Fazio, come già fece in passato, potrebbe ribattere spiegando che «ognuno fa il mestiere com’è capace». Panorama lo definì «paladino del buonismo» e lui rispose: «Io tengo sempre presente una cosa: chi è seduto davanti a me non lo conosco e mi domando quindi se in quei 20 minuti ho il diritto di fargli male». Per carità, scelga lui se ferire o meno. Ma qualche domanda vera, sei hai davanti un politico quale Grillo nostro malgrado è, sarebbe giusto porla. Esempi: sul fantomatico “campo largo”, il giorno successivo alla calata di Conte in piazza al fianco della Schlein, si poteva pur ragionare. Oppure Israele e Hamas: con chi sta, signor Grillo? Che ne pensa degli show di Di Battista in tv? Se lo ricorda Dibba? Poi la Cina: perché le piace tanto? Infine: perché incassa ancora la bellezza di 300mila euro dal M5s per «progetti comunicativi» anche se questo M5s, per sua stessa ammissione, non è poi gran cosa?

 

E invece nisba. Abbiamo subito «un esaltato monologo», per dirla con le parole di Panarari su La Stampa, altro fuoco amico. «Un repertorio sovreccitato, saltando di palo in frasca». Fino al punto in cui Grillo si fa le domande da solo: Giulia Bongiorno? «Fa i comizietti davanti ai tribunali, dove magari si tiene un processo a porte chiuse, questo è sbagliato e inopportuno». Attacco sgangherato, certo. Ma Fazio che fa? Ferma tutto, non sia mai: «È inopportuno parlare qui di questa storia». Insomma: prosegua pure nel suo delirante monologo, ma lasci stare le cose serie.

 

Per dirla con le parole di Aldo Grasso, «davvero una pagina non esaltante di tv, un goffo tentativo di ridare cittadinanza mediale a un signore che con gli sberleffi, la furia giustizialista, l’imbroglio politico mascherato da millenarismo pop e con una concezione della democrazia radicale (uno vale uno) ha recato al Paese danni enormi». Il punto, per Grasso, è che «forse Fazio voleva sdoganare Grillo e dimostrare la propria indipendenza (a chi? Alla Rai?), ma ha fatto un favore non da poco all’attuale governo mostrando di che pasta è fatta l’opposizione». Ovvero, il nulla. «Un’ora di autoassoluzione, di banalità politiche spacciate come show», conclude il critico televisivo. E la parola chiave è «autoassoluzione»: ha fatto tutto Beppe.

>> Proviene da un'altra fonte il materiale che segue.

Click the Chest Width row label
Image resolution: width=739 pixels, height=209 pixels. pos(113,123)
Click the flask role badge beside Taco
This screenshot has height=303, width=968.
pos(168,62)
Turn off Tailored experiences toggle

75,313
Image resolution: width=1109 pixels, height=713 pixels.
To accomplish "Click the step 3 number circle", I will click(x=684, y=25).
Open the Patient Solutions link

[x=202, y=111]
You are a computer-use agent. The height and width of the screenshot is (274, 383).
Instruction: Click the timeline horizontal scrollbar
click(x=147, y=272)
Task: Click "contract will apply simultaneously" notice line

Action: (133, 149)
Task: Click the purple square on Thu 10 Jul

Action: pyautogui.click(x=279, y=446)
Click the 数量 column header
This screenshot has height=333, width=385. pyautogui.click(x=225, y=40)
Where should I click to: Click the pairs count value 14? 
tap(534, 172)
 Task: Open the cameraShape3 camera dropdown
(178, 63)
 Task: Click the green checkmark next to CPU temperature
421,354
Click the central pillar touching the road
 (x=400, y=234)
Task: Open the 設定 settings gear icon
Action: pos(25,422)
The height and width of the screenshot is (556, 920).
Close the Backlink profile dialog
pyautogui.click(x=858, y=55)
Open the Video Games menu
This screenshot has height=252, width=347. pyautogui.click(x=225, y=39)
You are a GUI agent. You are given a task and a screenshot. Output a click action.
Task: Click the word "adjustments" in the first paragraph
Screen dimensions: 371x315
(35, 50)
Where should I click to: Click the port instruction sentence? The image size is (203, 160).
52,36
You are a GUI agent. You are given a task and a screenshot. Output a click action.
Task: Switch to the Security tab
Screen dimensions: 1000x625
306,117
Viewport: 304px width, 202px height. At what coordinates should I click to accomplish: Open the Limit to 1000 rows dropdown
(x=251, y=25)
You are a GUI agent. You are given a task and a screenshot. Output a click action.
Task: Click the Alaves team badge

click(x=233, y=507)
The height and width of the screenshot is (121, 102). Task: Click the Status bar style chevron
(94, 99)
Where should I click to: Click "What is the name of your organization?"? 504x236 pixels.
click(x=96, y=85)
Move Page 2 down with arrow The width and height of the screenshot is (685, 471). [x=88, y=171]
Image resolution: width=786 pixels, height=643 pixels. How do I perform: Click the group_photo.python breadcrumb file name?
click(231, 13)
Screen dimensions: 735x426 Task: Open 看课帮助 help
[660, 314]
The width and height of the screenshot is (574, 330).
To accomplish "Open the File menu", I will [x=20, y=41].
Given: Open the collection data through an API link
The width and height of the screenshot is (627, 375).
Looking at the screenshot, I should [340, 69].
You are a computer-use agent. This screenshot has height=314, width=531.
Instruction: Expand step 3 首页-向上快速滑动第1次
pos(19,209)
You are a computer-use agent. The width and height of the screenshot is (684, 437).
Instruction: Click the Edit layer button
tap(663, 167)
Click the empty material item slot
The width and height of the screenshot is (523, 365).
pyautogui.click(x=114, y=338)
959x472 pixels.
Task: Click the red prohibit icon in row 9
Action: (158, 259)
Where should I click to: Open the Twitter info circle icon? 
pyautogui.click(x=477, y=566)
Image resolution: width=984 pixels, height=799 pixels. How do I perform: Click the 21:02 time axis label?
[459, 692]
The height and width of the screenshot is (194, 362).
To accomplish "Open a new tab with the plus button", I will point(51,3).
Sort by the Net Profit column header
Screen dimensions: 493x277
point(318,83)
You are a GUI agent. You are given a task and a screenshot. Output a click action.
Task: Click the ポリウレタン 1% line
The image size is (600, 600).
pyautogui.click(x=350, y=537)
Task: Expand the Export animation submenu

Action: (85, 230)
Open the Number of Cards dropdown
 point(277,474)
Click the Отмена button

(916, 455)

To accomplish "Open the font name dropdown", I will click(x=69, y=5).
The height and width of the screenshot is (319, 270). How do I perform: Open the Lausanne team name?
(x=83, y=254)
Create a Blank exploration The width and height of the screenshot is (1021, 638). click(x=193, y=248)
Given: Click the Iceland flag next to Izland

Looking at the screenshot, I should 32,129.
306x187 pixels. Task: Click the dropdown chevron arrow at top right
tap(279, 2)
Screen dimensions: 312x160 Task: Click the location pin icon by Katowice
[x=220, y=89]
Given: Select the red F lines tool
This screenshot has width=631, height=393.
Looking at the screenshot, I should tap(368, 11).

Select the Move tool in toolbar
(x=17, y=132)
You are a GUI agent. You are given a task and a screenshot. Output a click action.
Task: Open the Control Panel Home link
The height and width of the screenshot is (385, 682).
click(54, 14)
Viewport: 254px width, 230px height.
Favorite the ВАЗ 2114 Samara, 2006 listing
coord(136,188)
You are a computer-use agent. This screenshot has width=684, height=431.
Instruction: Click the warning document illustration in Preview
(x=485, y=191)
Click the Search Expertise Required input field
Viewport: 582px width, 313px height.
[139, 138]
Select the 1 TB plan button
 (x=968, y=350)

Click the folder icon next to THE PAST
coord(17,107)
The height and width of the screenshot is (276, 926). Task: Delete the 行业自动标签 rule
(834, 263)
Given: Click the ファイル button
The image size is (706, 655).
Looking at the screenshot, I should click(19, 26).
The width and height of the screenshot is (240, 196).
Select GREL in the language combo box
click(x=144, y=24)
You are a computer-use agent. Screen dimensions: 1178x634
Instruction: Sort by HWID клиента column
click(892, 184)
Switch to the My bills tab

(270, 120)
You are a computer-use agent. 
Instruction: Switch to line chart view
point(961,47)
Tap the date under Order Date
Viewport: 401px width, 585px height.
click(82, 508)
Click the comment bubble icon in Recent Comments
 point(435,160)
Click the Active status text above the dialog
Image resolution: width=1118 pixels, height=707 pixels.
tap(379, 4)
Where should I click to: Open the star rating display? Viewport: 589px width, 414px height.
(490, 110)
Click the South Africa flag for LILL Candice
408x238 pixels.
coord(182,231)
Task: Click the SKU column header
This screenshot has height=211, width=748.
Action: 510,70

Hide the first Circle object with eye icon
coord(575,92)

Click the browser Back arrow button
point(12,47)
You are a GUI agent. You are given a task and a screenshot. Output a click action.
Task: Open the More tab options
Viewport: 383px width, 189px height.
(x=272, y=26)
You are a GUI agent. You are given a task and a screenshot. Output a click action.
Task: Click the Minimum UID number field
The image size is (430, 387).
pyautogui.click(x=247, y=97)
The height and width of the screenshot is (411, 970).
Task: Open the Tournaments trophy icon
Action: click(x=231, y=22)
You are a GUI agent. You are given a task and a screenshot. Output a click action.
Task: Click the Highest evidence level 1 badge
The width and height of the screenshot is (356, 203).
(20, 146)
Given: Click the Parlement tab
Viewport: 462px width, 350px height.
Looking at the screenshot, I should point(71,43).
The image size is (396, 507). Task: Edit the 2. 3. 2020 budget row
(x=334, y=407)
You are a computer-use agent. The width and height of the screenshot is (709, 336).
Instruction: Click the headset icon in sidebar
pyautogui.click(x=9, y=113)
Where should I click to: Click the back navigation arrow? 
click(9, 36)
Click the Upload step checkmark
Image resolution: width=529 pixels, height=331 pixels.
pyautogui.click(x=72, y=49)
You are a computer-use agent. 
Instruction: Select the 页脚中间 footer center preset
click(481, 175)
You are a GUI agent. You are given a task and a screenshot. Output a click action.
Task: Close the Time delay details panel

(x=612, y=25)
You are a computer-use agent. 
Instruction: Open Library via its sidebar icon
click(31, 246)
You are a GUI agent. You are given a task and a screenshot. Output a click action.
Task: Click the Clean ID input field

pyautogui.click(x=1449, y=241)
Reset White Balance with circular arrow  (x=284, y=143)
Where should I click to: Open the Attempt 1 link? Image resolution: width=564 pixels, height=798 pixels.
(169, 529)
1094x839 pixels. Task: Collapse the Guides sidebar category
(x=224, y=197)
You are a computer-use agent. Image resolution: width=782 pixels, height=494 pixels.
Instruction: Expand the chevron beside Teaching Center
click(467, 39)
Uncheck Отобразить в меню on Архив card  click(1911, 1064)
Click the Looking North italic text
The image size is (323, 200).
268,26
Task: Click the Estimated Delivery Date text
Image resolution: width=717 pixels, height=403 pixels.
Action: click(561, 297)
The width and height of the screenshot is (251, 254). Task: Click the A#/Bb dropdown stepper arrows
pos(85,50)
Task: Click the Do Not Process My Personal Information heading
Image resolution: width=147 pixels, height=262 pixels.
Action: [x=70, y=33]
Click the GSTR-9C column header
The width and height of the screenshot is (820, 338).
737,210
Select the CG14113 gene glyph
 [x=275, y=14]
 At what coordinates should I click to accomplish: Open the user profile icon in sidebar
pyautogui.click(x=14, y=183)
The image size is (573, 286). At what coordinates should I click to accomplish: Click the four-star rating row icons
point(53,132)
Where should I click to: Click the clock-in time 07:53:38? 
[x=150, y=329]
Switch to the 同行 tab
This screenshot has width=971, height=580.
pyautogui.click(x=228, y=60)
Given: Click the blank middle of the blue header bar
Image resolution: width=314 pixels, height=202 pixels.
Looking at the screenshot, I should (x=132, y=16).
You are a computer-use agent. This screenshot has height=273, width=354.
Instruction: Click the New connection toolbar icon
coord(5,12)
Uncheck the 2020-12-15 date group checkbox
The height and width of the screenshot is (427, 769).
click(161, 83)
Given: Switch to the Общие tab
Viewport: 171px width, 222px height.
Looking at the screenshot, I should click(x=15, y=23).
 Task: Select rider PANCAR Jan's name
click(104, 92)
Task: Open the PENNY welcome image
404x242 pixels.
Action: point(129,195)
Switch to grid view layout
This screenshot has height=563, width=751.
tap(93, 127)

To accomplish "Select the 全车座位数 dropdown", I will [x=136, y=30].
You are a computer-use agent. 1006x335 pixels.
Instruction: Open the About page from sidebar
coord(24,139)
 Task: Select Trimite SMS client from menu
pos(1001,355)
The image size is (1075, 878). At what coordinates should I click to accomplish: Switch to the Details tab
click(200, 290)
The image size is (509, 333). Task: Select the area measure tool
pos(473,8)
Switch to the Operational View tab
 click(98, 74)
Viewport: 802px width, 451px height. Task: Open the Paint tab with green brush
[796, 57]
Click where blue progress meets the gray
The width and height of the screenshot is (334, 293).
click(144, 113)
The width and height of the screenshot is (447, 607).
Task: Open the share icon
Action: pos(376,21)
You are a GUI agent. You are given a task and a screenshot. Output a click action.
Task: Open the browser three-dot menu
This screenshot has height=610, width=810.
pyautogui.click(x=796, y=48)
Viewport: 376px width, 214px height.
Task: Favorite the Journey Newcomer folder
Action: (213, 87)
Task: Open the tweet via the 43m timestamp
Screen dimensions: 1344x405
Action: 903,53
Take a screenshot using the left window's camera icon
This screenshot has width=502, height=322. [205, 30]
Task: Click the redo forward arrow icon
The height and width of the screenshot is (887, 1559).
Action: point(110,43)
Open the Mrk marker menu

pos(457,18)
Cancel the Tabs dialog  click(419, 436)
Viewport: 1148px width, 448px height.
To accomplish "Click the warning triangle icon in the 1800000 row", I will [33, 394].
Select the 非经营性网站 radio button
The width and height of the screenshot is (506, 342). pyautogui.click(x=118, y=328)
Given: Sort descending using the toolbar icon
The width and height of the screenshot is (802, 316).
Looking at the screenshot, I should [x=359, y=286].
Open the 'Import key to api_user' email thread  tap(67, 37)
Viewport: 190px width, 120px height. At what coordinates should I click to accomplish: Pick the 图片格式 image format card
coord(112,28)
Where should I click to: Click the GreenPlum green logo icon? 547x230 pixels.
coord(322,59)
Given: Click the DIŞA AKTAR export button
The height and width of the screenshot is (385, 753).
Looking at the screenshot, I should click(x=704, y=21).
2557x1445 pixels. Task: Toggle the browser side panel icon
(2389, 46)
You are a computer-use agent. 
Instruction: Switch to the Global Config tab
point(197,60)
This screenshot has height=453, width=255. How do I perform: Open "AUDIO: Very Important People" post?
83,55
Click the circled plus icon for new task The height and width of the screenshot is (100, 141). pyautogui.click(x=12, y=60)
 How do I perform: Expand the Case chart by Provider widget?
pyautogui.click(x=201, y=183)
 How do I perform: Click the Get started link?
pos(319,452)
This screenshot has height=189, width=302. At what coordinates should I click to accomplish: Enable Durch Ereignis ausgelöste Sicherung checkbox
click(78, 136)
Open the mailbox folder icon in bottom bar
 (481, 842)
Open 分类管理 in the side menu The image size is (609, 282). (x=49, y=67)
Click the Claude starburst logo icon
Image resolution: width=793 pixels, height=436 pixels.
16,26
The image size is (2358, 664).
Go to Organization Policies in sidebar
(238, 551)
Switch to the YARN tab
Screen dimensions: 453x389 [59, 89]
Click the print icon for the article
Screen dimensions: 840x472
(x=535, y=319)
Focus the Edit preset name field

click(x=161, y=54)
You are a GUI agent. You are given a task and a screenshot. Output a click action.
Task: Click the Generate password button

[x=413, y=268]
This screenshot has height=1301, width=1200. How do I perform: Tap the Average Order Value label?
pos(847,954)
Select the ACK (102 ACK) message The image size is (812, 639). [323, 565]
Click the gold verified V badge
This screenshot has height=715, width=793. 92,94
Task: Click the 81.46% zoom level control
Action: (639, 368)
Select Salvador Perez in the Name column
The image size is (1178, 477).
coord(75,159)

Persino l’unica verità snocciolata dall’Elevato – «Ho peggiorato questo Paese» – non è figlia di una domanda: Fazio la subisce passivamente, ben attento a modulare le sfumature del sorrisetto sempre stampato in faccia. Però gli va dato atto di rendersene conto. Grillo lascia lo studio e Fazio candidamente ammette: «Ho le domande intatte». Tautologico. Già, perché le domande di Fabio Fazio restano sempre «intatte».